No cenário da moda brasileira, cresce o protagonismo de matérias-primas regionais que dialogam com sustentabilidade, ancestralidade e valorização do território. No Tocantins, elementos como a fibra de buriti, o capim dourado e o algodão orgânico se consolidam como símbolos da moda consciente e da produção artesanal com identidade, ocupando vitrines de coleções autorais e atraindo a atenção de designers nacionais.
Mais do que tendência, o uso desses materiais reflete uma mudança estrutural na cadeia produtiva da moda, que passa a incorporar valores como responsabilidade ambiental, ética no trabalho e conexão com comunidades tradicionais.
Buriti: a força da fibra e a resistência da cultura
Do caule da palmeira do buriti, típica do Cerrado e da Amazônia Legal, extrai-se uma fibra resistente, de textura firme e coloração natural dourada. Há décadas utilizada por comunidades quilombolas e ribeirinhas na confecção de redes, cordas e utensílios, a fibra de buriti ganha hoje novas leituras no design de moda.
A estilista tocantinense Lorena Reis, que há cinco anos desenvolve coleções com fibras naturais, destaca que o buriti é um símbolo de equilíbrio entre força e delicadeza. “A fibra exige tempo, cuidado e domínio de técnicas antigas. A gente não só veste buriti — a gente carrega uma história ancestral com ele. Eu uso nas alças de bolsas, em detalhes de vestidos e até em tramas de acessórios de cabeça”, afirma.
Além da resistência e estética rústica, o buriti se destaca por ser 100% biodegradável, colhido de forma extrativista e com baixa pegada ambiental.
Capim dourado: joia viva do Jalapão no design de moda
Outro protagonista do artesanato tocantinense, o capim dourado, colhido no Jalapão, transcendeu o artesanato tradicional e hoje integra coleções de moda urbana e de luxo. A associação com biojoias é a mais comum, mas o material também aparece em clutches, chapéus, palas, cintos e detalhes em calçados.
A designer de acessórios Patrícia Xavier, de Palmas, tem expandido o uso do capim dourado em parceria com artesãs de comunidades como Mumbuca e Prata. “A gente desenha junto. Elas trazem o saber ancestral e eu trago o olhar do design contemporâneo. O capim dourado já está no mercado internacional e pode ocupar a moda com protagonismo se houver valorização justa”, destaca.

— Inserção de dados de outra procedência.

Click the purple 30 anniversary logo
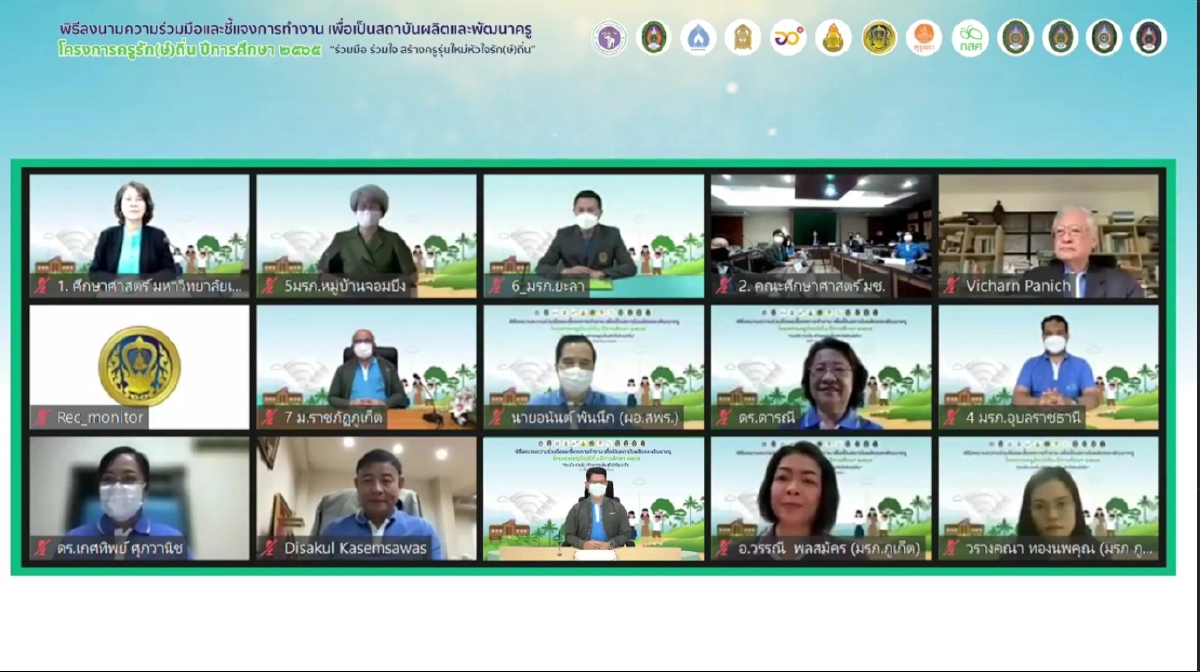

Além de ser um material nobre, leve e resistente, o capim dourado representa renda para mulheres artesãs, muitas delas chefes de família, e reforça o papel do design como ponte entre tradição e inovação.
Algodão orgânico: agricultura familiar e rastreabilidade na produção têxtil
Embora menos visível que o capim dourado, o algodão orgânico cultivado no Tocantins tem ganhado espaço em cooperativas e confecções sustentáveis. Diferentemente do algodão convencional, o orgânico é cultivado sem agrotóxicos, com manejo agroecológico e foco na rastreabilidade.
A designer goiana Carla Mendonça, que já participou do São Paulo Fashion Week com peças feitas com algodão tocantinense, defende que o futuro da moda passa pela conexão direta entre quem planta, quem costura e quem veste. “Quando você sabe quem fez a sua roupa, e com que fibra ela foi feita, a roupa passa a ter alma. E o algodão orgânico do Cerrado carrega essa energia viva da terra e das mãos que cuidam dela”, afirma.
Cooperativas como a Coopaer (Cooperativa dos Produtores Agroecológicos do Cerrado Tocantinense) têm sido fundamentais para viabilizar essa produção, conectando moda, agricultura familiar e responsabilidade socioambiental.
Moda com identidade, propósito e futuro
A ascensão do capim dourado, da fibra de buriti e do algodão orgânico no universo da moda é reflexo de um movimento maior: o de busca por produtos com propósito, que respeitem o meio ambiente e valorizem a cultura local.
Eventos como o Festival Gastronômico e Cultural de Taquaruçu, em Palmas, e o Brasil Eco Fashion Week, em São Paulo, têm dado visibilidade a designers do Tocantins e promovido o intercâmbio entre tradição e inovação. A expectativa, segundo especialistas, é que o estado consolide-se nos próximos anos como referência em moda sustentável com base regional.
“Temos todas as ferramentas: matéria-prima de excelência, talento criativo, saberes populares e urgência ambiental. A moda do Tocantins não é só estética — é política, é território, é futuro”, conclui a pesquisadora em moda e cultura popular Laís Barros.